Knoxville Mayor Madeline Rogero has pushed through the disaster known as Recode with a goal of greatly increasing the population of Knoxville by building mixed use apartments where the renters will walk, ride a bike, or ride the bus. Rogero also has pledged to reduce carbon emission 80% by 2050. These goals are a dangerous illusion. The war on single family homes and automobiles in Knoxville will have a perilous outcome. Taxes will rise to create the infrastructure. KUB bills will rise. Knoxville Area Transit bus service will consume even more tax dollars. Gridlock will increase. Local businesses will suffer as employees cannot show up to work on time. Quality of life will decline. Poor urban planning is very difficult to fix after serious mistakes are made. There is a tipping point.

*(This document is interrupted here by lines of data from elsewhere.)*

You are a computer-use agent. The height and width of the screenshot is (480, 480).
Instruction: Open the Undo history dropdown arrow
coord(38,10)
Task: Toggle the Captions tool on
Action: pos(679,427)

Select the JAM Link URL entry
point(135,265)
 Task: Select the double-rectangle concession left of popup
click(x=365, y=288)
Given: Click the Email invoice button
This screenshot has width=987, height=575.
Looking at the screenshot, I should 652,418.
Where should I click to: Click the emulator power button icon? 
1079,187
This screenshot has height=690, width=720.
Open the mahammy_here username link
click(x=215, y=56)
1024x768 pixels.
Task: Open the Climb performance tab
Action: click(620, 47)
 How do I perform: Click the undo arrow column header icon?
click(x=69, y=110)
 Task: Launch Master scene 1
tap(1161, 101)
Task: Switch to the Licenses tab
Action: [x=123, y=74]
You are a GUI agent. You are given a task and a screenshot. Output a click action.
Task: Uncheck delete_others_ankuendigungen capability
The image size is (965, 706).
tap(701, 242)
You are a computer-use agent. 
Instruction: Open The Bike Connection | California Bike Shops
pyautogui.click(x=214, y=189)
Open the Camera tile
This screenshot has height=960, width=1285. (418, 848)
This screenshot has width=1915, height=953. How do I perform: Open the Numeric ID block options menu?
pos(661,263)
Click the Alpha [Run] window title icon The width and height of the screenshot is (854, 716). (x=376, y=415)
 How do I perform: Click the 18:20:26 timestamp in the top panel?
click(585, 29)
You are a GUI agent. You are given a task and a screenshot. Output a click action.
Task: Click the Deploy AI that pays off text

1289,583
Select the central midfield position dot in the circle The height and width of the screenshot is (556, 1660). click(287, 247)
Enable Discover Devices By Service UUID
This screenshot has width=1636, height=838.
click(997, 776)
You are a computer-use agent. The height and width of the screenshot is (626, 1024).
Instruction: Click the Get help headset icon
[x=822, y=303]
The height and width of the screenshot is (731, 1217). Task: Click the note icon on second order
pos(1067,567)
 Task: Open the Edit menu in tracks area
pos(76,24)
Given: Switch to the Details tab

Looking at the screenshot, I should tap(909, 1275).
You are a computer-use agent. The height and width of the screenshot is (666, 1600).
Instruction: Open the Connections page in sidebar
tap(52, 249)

Knoxville is doing what Nashville did, expanding the urban into the suburban in a war on single family homes and automobiles to achieve social justice, racial justice, and net-zero carbon emissions. This is not the role of government. It is the opposite of planning. Just as Nashville refused to control its planners Knoxville has given free rein to experiment on the citizens for their social justice fantasies.
Rogero is not alone in these unrealistic social justice aspirations. Former Great Schools Partnership President and current First District City Council member and Recode Stakeholder Advisory Committee member Stephanie Welch was asked in a radio interview on WETR FM 92.3 recently, “How do we get people to understand that taking public transportation is a good thing?” Councilwoman Welch replied, “I absolutely think it is a good thing and nobody will like my answer on this but I think you have to make it harder for people to drive. When it is so much easier to get in your car and drive, people don’t take public transportation. That is really what it comes down to.”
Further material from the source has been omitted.